Flow-Research · Abiorh001 · Jun 21, 2026 · Jun 21, 2026
diff --git a/examples/terminal_benchmark/LOCAL_VALIDATION_NOTES.md b/examples/terminal_benchmark/LOCAL_VALIDATION_NOTES.md
@@ -0,0 +1,92 @@
+# Terminal Benchmark Real API Drill Local Validation Notes
+
+This file records local validation notes for the Terminal Benchmark example
+drill.

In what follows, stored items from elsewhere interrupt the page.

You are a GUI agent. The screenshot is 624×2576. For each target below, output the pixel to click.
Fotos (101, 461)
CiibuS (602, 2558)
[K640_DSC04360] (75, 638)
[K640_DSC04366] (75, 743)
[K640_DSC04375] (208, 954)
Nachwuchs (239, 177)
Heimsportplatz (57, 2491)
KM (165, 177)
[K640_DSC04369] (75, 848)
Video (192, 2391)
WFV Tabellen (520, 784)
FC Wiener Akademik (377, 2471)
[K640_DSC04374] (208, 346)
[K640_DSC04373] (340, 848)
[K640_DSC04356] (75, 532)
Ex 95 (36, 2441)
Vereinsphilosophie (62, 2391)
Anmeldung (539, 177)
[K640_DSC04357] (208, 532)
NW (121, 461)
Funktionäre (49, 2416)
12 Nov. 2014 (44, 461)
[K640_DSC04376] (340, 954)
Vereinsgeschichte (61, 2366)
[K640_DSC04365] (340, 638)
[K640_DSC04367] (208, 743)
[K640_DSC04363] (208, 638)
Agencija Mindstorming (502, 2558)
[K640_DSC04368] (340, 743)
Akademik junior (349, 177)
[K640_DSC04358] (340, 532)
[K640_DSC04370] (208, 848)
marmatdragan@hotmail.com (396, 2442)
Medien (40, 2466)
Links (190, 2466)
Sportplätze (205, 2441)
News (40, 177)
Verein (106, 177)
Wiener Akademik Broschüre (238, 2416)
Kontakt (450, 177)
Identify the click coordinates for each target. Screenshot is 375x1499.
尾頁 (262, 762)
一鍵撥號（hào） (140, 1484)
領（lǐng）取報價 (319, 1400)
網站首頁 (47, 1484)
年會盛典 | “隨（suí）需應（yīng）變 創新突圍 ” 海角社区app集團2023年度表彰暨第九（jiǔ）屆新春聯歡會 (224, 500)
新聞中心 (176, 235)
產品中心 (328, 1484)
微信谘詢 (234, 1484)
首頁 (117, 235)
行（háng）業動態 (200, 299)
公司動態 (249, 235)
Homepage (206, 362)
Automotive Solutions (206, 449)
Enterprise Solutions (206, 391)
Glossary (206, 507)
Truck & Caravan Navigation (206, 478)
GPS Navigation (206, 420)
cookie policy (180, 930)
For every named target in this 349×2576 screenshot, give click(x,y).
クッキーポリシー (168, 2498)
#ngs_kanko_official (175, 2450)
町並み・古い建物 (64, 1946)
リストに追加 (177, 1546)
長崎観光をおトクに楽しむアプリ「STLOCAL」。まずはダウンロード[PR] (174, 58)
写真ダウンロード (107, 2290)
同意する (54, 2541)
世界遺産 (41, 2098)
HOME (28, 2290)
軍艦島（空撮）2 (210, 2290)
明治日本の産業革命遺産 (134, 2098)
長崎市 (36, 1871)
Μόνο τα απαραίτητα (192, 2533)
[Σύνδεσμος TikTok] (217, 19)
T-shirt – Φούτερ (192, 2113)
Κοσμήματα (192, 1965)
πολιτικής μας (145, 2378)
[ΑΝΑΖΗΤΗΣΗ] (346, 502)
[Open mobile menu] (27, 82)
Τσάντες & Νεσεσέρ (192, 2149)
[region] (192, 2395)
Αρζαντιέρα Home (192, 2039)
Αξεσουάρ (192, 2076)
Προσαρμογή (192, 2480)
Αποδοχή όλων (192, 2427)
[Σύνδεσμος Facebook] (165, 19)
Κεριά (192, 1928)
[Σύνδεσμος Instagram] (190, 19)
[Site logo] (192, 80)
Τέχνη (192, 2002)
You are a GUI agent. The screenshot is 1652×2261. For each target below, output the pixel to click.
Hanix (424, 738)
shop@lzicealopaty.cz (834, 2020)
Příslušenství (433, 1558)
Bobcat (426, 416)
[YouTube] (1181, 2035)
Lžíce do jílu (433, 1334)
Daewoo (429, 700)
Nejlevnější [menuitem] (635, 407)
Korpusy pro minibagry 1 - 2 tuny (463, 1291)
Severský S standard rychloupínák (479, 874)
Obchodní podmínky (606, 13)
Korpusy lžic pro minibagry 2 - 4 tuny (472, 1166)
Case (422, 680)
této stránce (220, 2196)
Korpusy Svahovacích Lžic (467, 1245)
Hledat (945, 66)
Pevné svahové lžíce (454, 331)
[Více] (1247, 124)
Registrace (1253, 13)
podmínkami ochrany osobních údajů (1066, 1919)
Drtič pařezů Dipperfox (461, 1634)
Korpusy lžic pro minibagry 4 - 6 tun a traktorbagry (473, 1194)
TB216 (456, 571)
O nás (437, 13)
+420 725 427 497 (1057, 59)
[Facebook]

It is not Workstream internal-review evidence for a product chunk and
+does not make this example part of required CI.
+
+Date: 2026-06-15
+
+Example scope:
+
+- `examples/terminal_benchmark/terminal_benchmark_api_e2e.py`
+- historical local checker revision experiment, not included in this example
+- historical local checker tests, not included in this example
+
+Purpose:
+
+Use a real Terminal Benchmark reviewer fixture as a Week 1 and Week 2 API drill:
+
+- project and active guide creation
+- task screening, release, claim, and start
+- pre-submit checker feedback for intake
+- submission packet creation
+- submission lock
+- automatic durable checker gate
+- `review_pending`
+- `needs_revision`
+- fixed resubmission from revision state
+
+## Local Observations
+
+Engineering observations:
+
+- The default fixture path was private/local, and ambiguous fixture file
+  selection could hide mixed artifacts.
+- The pre-submit checker set and persisted fixture artifact/evidence contract
+  were under-asserted.
+- The example now requires an explicit `WORKSTREAM_TERMINAL_BENCH_FIXTURE`,
+  fails on ambiguous fixture matches, and asserts pre-submit checker set,
+  artifact manifest, evidence rows, hashes, sizes, labels, checker statuses,
+  and checker counts.
+
+QA observations:
+
+- Successful pre-submit non-durability and exact checker result counts were not
+  proven in the first local draft.
+- The fixed revision packet skipped pre-submit feedback in the first local draft.
+- The example asserts no durable submissions are created by pre-submit checks,
+  exact run counters and statuses match expectations, and the fixed revision
+  packet runs pre-submit feedback before v2 submission.
+
+Security observations:
+
+- An inherited non-local database override could allow writes outside local test
+  Postgres.
+- Fixture paths could leak through persisted identifiers or normal success
+  output.
+- The example uses a strict local-only Postgres guard, derives a stable fixture
+  id from content hashes, persists sanitized fixture identifiers, and normal
+  success output does not print the absolute fixture path.
+
+Product/ops observations:
+
+- Demo worker profile bootstrap could be confused with canonical workflow.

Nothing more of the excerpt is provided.